Minou A T Verhaeg, Elizabeth M van Der Pijl, Davy can de Vijver, Christa L Tanganyika-de Winter, Tiberiu L Stan, Angel van Uffelen, Luciano Censoni, Maaike can Putten. The behavioural consequences of dystrophinopathy. Disease Models & Mechanisms. 2025, 18 (2).

https://journals.biologists.com/dmm/article/18/2/DMM052047/367256/The-behavioural-consequences-of-dystrophinopathy

Duchenne muscular dystrophy (DMD) is a severe disorder caused by mutations in the DMD gene which prevent expression of dystrophin protein. Dystrophin is not only present in muscle, but several unique dystrophin proteins, differing in size  (Dp427, Dp140 Dp71/40), are also found in the brain. Depending on the position of the mutation, DMD patients lack one or multiple different dystrophin proteins. Lack of Dp427 dystrophin in the brain results in behavioural and cognitive problems and these become more severe when also Dp140 or all dystrophin proteins are missing.

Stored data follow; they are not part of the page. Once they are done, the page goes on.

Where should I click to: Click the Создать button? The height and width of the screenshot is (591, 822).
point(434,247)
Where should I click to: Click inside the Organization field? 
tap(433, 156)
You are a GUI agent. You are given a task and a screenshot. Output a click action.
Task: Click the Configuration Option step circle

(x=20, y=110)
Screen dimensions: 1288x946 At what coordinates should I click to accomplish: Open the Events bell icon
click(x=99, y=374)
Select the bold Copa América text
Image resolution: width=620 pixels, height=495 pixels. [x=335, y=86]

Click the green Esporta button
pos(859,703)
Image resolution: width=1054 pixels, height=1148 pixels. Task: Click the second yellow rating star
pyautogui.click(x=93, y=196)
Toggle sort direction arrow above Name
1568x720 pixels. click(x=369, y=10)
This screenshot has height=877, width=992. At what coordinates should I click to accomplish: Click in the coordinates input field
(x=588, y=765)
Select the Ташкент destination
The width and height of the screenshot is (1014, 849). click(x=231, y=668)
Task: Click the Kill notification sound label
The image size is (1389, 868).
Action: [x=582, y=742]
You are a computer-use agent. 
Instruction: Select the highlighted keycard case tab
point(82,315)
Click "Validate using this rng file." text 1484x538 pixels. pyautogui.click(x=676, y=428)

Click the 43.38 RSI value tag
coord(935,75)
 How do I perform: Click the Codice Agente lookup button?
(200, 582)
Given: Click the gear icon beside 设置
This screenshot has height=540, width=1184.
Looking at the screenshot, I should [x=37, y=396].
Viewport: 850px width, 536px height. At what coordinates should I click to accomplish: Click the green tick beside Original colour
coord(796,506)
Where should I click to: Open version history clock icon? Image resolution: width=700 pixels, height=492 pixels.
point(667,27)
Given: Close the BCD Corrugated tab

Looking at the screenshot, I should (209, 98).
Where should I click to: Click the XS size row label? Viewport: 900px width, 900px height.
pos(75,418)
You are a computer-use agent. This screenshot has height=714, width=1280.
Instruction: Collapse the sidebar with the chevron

To gain a better understanding of the consequences of the lack of one, several or all of the brain dystrophin proteins, we assessed behaviour in several DMD mouse models site by site. The findings confirm that the absence of Dp427 makes mice more anxious and fearful. The additional loss of Dp140 did not further exacerbate this, but was shown to influence spontaneous behaviour, such as how mice react to changes in their environment, like light/dark switches. Additionally, the study highlights the role of Dp71/Dp40 isoforms in regulating behaviours related to anxiety and spontaneous activity. This research provides new insights into the complex relationship between the brain dystrophin proteins and behavioural impairments in DMD, offering a more detailed understanding of the disorder’s cognitive and emotional impacts. This knowledge will be helpful for future experiments aimed to address these behavioural alterations.